The task
With pictures omitted, the line containing "Click the HIP row label" and all later lines of the records below are to be restated word for word.

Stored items
________________

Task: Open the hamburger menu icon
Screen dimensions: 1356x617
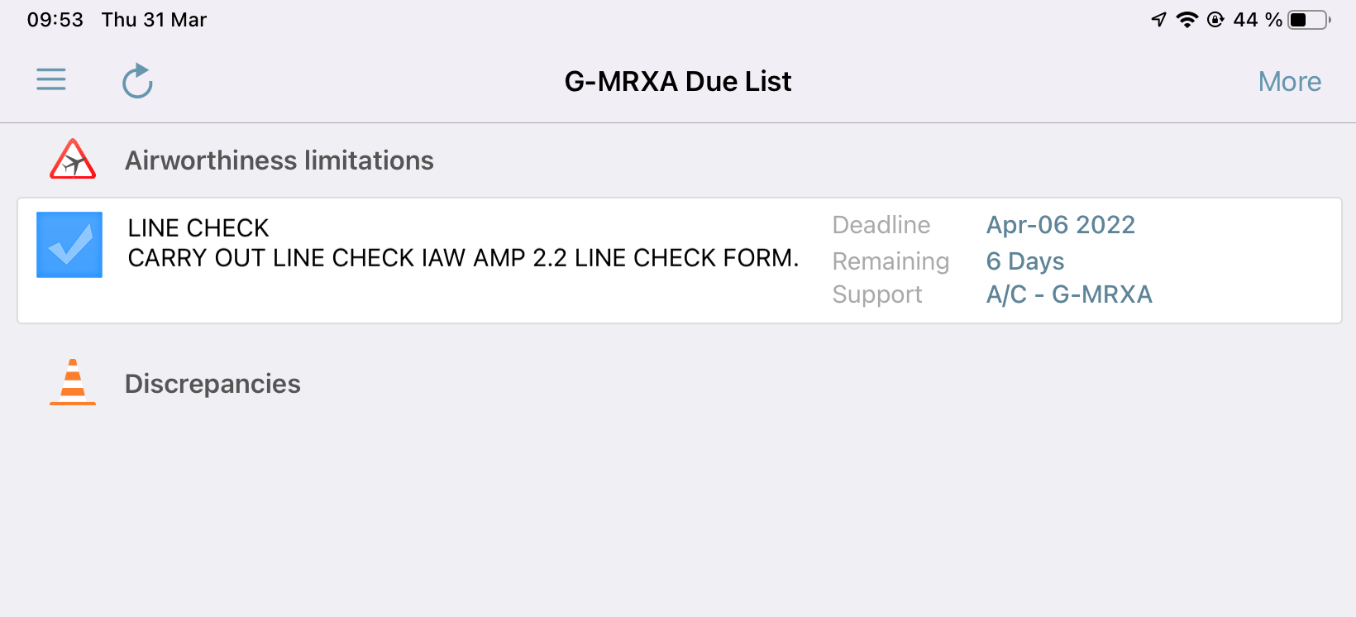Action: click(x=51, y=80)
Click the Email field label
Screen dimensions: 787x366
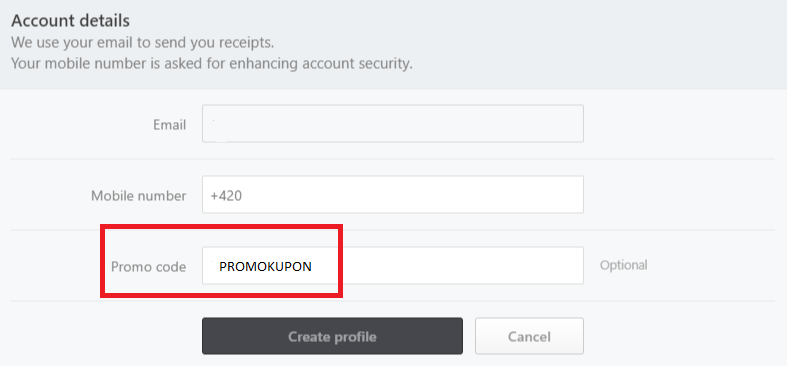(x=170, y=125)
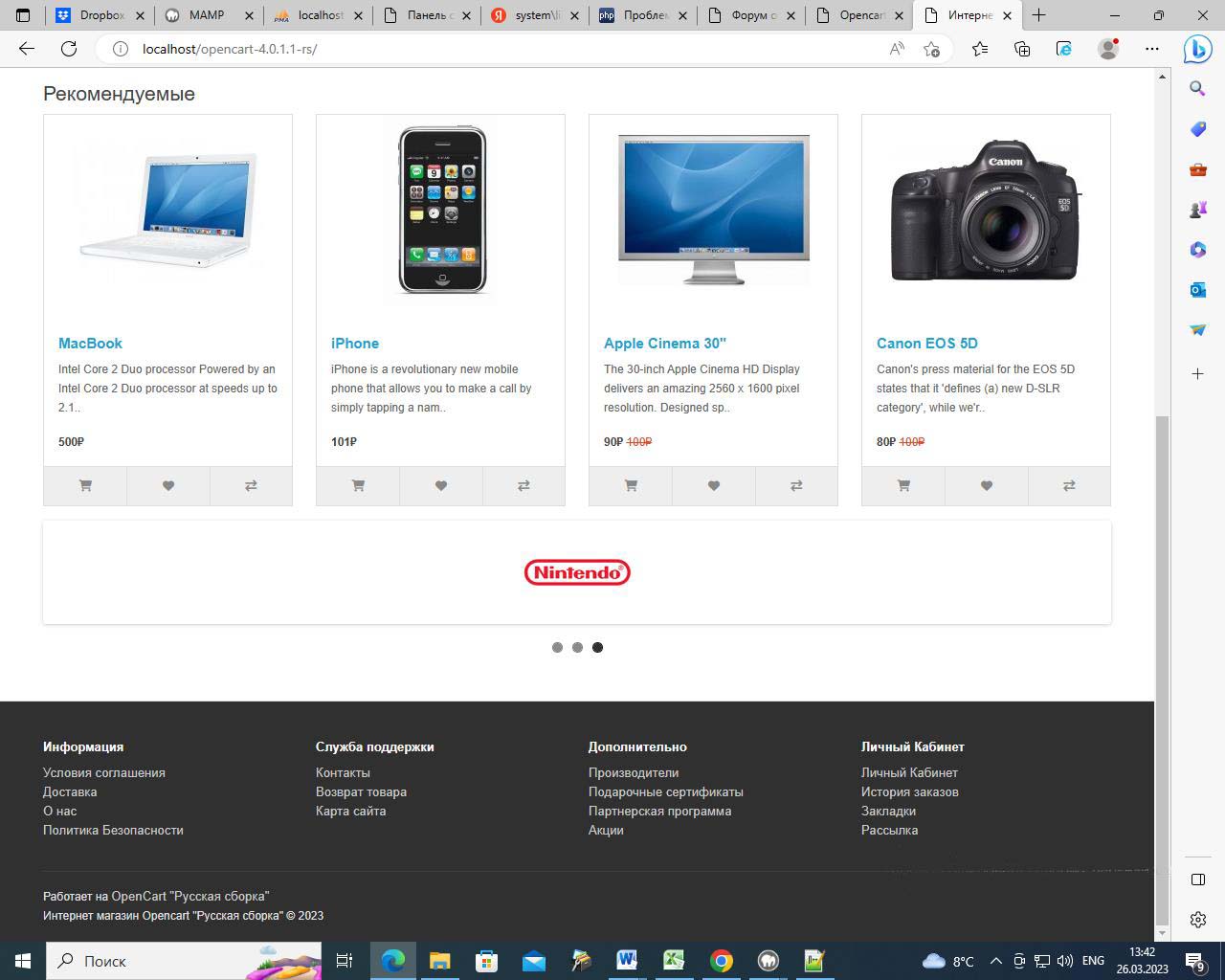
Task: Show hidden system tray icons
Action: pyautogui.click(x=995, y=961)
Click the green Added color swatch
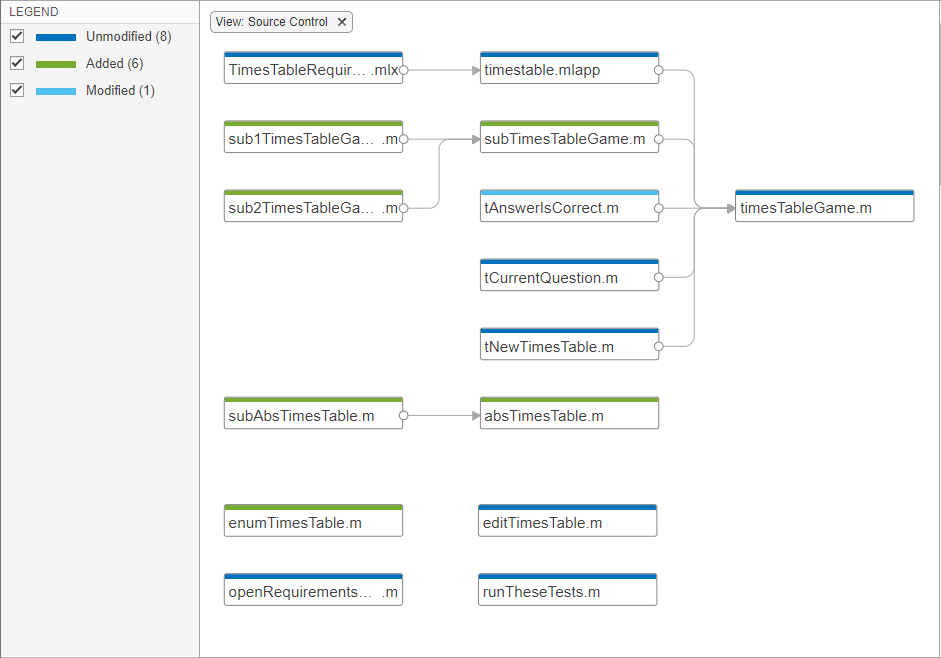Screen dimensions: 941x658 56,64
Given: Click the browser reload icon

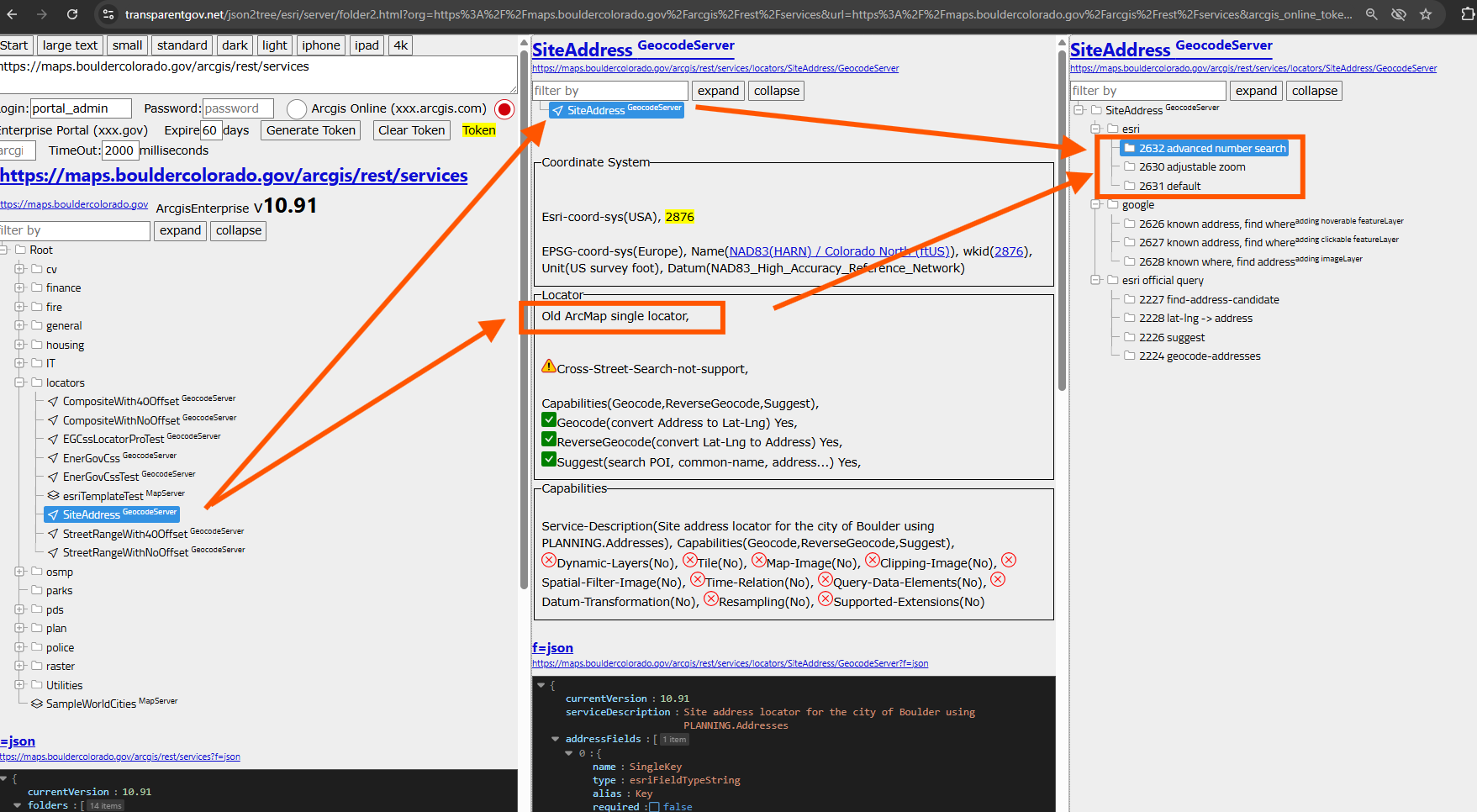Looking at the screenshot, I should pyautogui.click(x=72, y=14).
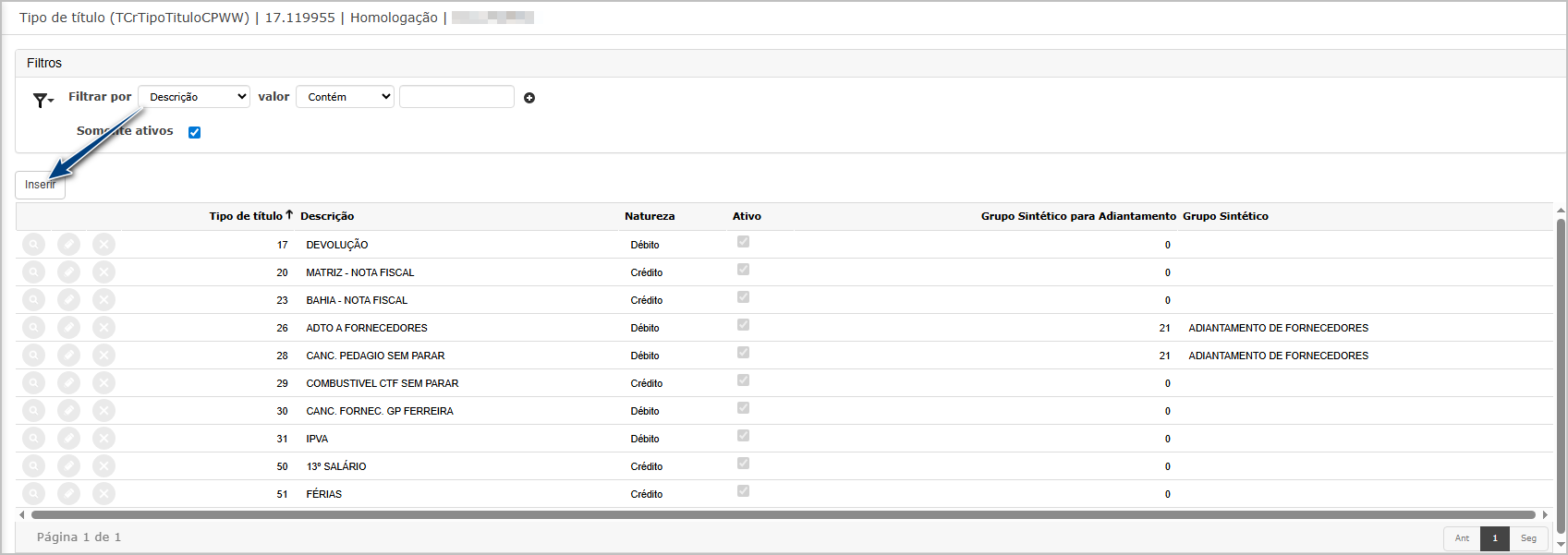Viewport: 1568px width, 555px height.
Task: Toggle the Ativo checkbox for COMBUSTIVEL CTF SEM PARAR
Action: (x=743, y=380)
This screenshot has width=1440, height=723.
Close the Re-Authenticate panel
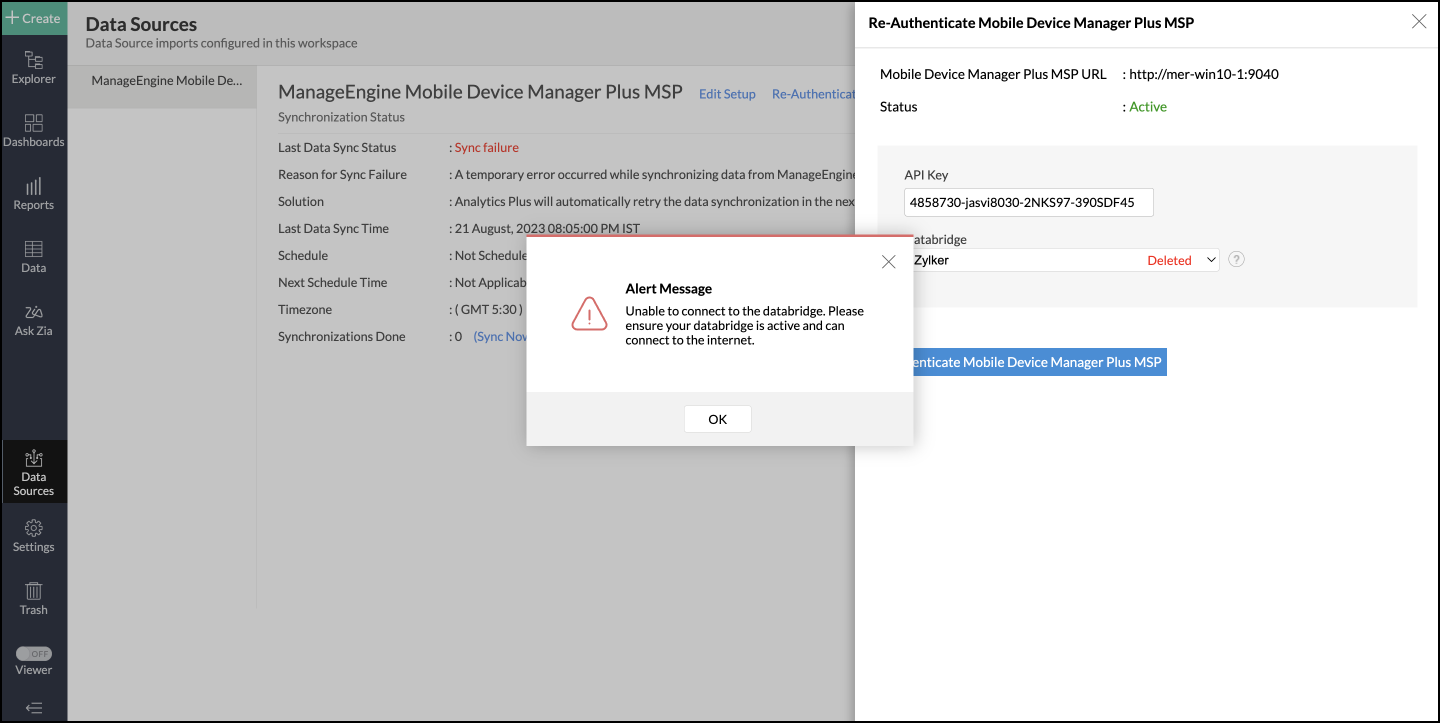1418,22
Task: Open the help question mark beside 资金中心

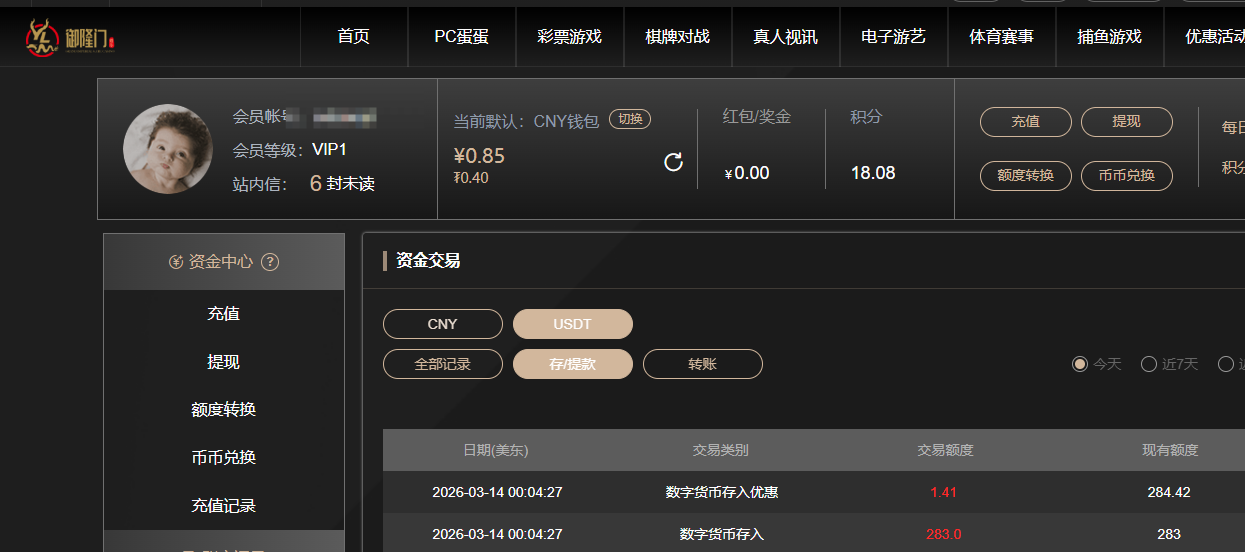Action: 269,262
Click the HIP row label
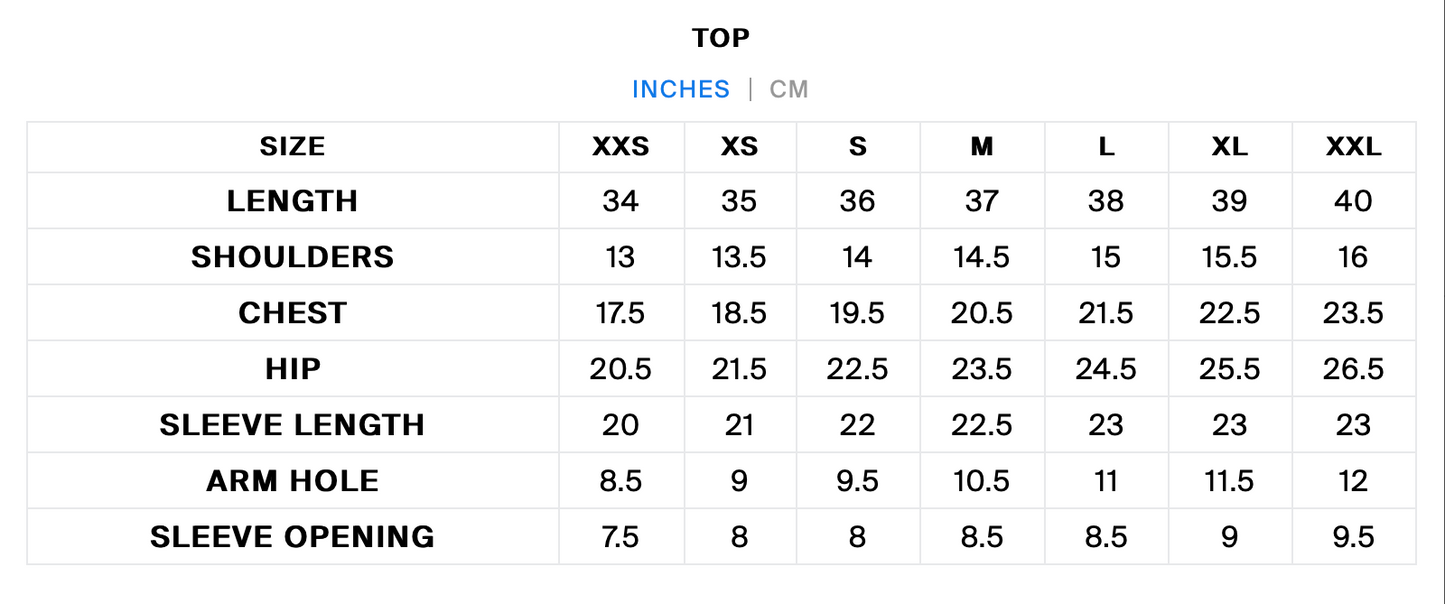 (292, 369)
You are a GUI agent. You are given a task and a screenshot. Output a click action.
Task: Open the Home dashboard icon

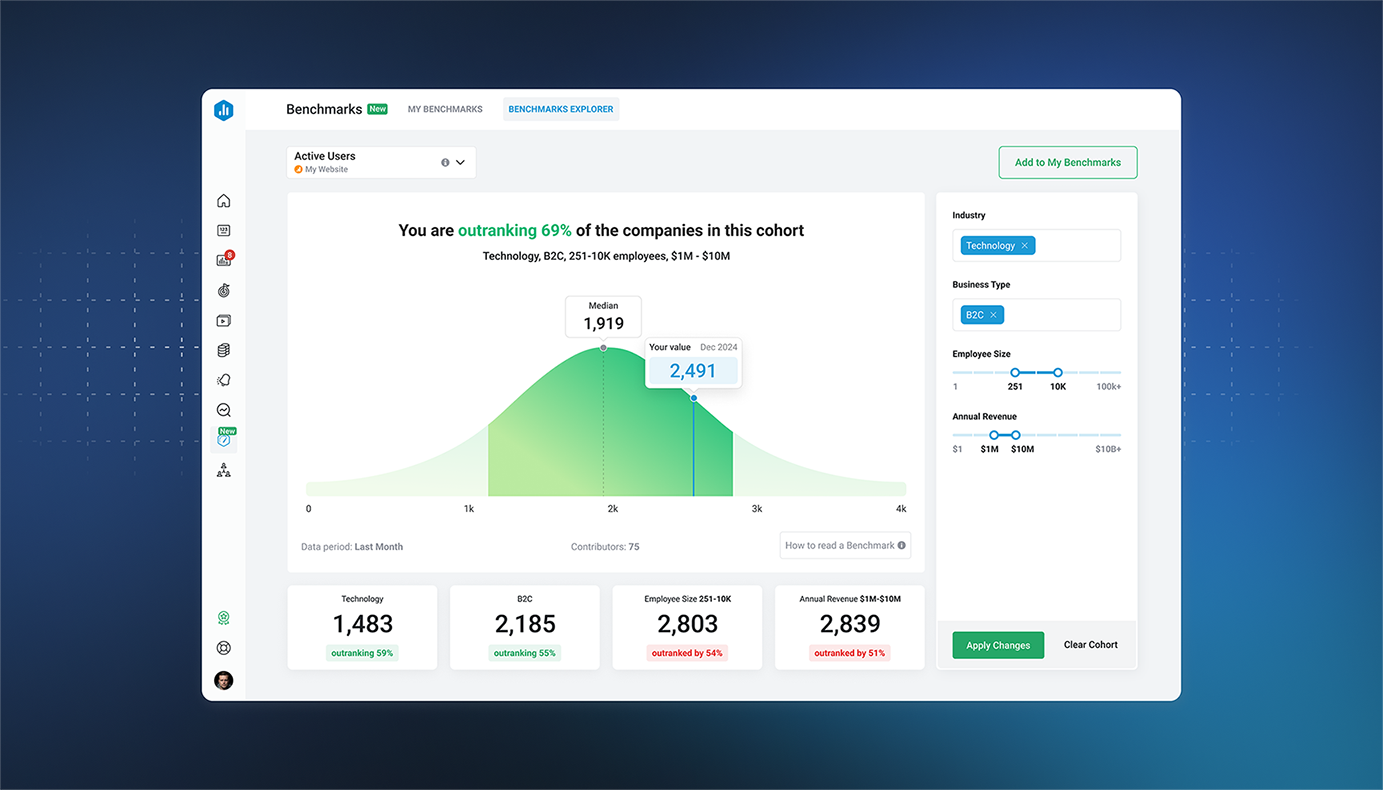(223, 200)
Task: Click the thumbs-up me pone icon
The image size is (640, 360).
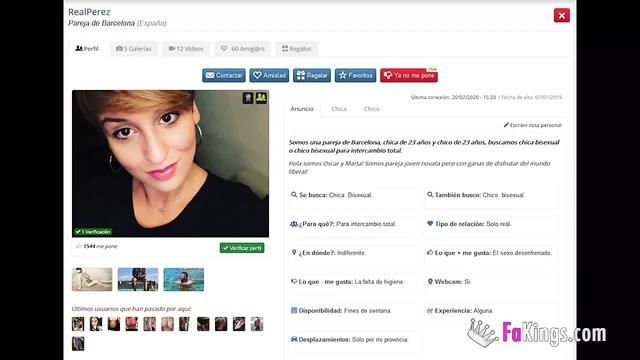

________________

The completed task
Click the HIP row label
 (292, 369)
You are a GUI agent. You are given a task and a screenshot. Output a click action.
Task: Open the Home dashboard icon

(223, 200)
Task: Click the thumbs-up me pone icon
The image size is (640, 360).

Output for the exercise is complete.